# Instructions for the task
Rewrite the Afternoon Inquisition text from "Does being skeptical" to "too little skepticism?", changing "trust" to "faith".

# Text section
________________________________________

Skepticism

Afternoon Inquisition, 1.9

Hello everyone and welcome to Friday’s Afternoon Inquisition. If you’re like me, you can barely focus on today’s AI because you are so stoked about tomorrow’s Drinking Skepchickally in Pittsburgh.  C’mon ‘Burghers, it’s time to party with Jen, Elyse and me. Plus an assortment of sexy and skeptical people. And Buzzed Aldrins.  What more do we need?

In the spirit of camraderie, today’s AI is about friendship. I have a fairly large circle of friends and, thanks to various skeptical, work and volunteer events that I participate in, I make new friends all the time.  I think of myself as pretty non-skeptical when making new friends. I tend to go in from a position of believing the best in people and I’m usually right.

There are times, however, when I’m wrong and I end up being hurt, annoyed or betrayed by people who either aren’t what they say they are or who take advantage of my friendship in one way or the other.  I sometimes wonder if I should apply more skepticism in my friendships but I think going too far down that path is what causes skepticism to turn into cynicism.

What do you think?

Does being skeptical about friends, their intentions or their behavior imply a lack of trust or make you a bad friend?   What are your experiences with going into a new friendship with too much or too little skepticism?

________________________________________

# Provided data
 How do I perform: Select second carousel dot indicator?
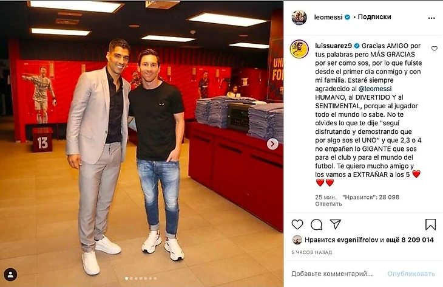point(131,278)
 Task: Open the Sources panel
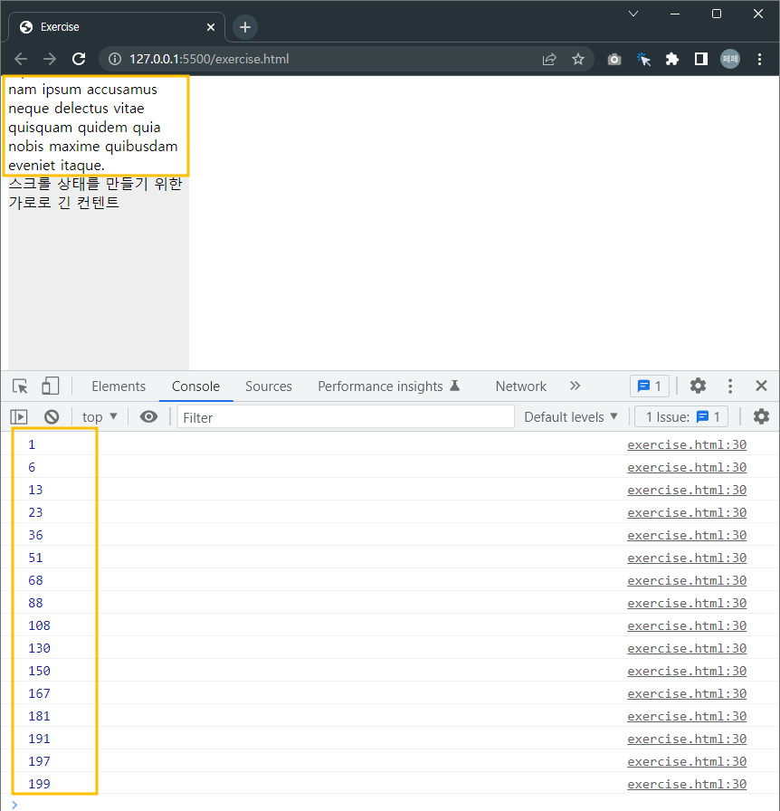click(x=268, y=386)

________________________________________

# Response to this task
Does being skeptical about friends, their intentions or their behavior imply a lack of faith or make you a bad friend?   What are your experiences with going into a new friendship with too much or too little skepticism?